There are quite a few statistics courses available for free online. Most of the courses listed here are introductory and do not require programming, though the topic is introduced in all of them. If you're new to statistics & have the time for regular coursework, any one of these would be a great endeavor.
If you're ready for something a little more advanced, take a look at the available free statistical programming courses.
One thing to note is that these are not degree seeking programs. Some of them provide a certificate upon successful completion, but you won't get college credit. Don't let that dissuade you though, this is excellent instruction free for the taking.
Probability & Statistics at Khan Academy - This one isn't exactly a course, but rather a collection of educational videos on statistics presented by Salman Khan. Go at your own pace, and in any order. This is a comprehensive introduction to the material though, covering everything from mean, median & mode all the way up to confidence intervals & chi-squared tests. There are plenty of practice problems online as well, giving you a chance to apply what you're learning. This is a great place for you to start.
Statistics One at Coursera - This course is taught by Princeton professor Andrew Conway. It begins on September 22, 2013 and will be 12 weeks long with weekly instructional videos and homework assignments. This course introduces the major tenets of statistics and will give you a solid foundation to move forward in statistical programming.
Statistics: Making Sense of Data at Coursera - This course focuses on statistical menthods for data analysis, but also includes sections on R programming for those that are interested. It's taught by Alison Gibbs & Jeffrey Rosenthal of the University of Toronto. While I haven't taken this course, I have taken several Coursera courses and they're very well done. The course has already begun, but the video lectures & discussion forums should remain live for a few more months.

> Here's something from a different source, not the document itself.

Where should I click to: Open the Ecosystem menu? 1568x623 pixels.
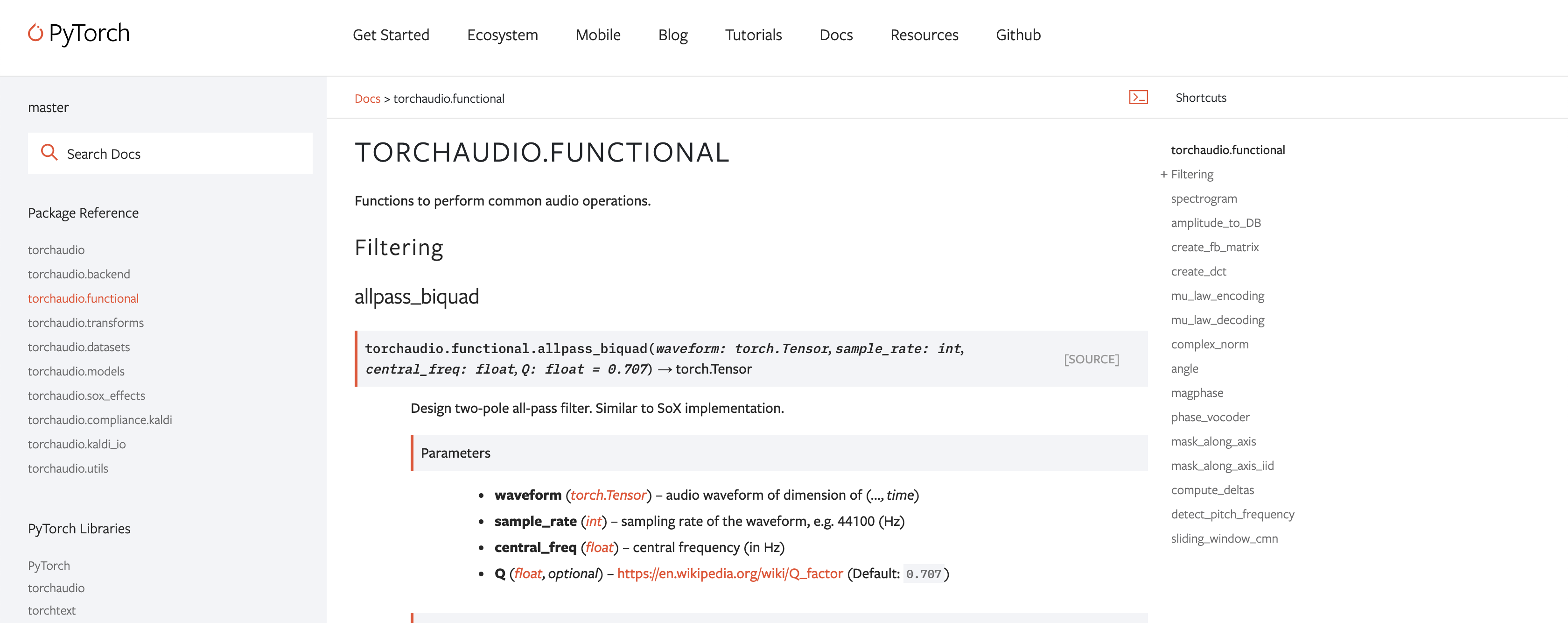pyautogui.click(x=502, y=35)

Intro to Statistics at Udacity - Taught by former Stanford professor Sebastian Thrun. This course is a complete introduction to statistics, covering probability, distributions, inference, regression & more. Programming in Python is encouraged, but not required. The teaching here is broken up into small sections, each followed by a quiz to check your understanding. Udacity also has a very active & helpful forum if you get stuck on any one part.
Statistical Thinking for Managerial Decisions at The University of Baltimore - Taught by Dr. Hossein Arsham. This course is different from the others in a couple of respects. While it is an introductory course in statistics, the focus is on the practical application of statistics within the business world. That fact alone makes this material worth considering. Second, the material isn't presented in videos, the format is a collection of web pages that are readable as a book. This is an excellent course on business statistics though, so if you're interested in learning how to apply statistics in your professional life, you'll want to go through this material.
Intro to Statistics: Descriptive Statistics at edX - Taught by University of California at Berkeley professors Philip B. Stark and Ani Adhikari. This is part one of a three part introduction to statistics. The others are Intro to Statistics: Probability & Intro to Statistics: Inference. These three courses comprise a 15 week course broken up into three separate 5-week components. This looks like great material.
Statistics Tutorials at sentimentmining.net - This is a collection of 17 videos introducing the concepts of statistics. The videos are well done and the material moves at a comfortable pace. The videos aren't titled or categorized so it only makes sense to start at the beginning and work your way through. Otherwise this is good material.
Statistics at Udacity - Taught by Sean Laraway and Ronald Rogers. This course is a thorough introduction to statistics, covering both descriptive and inferential statistics. One nice thing about this course is that you have the option of earning college credit for taking it. You'll have to pay a fee, but if you want credit for taking statistics, this could be a good option.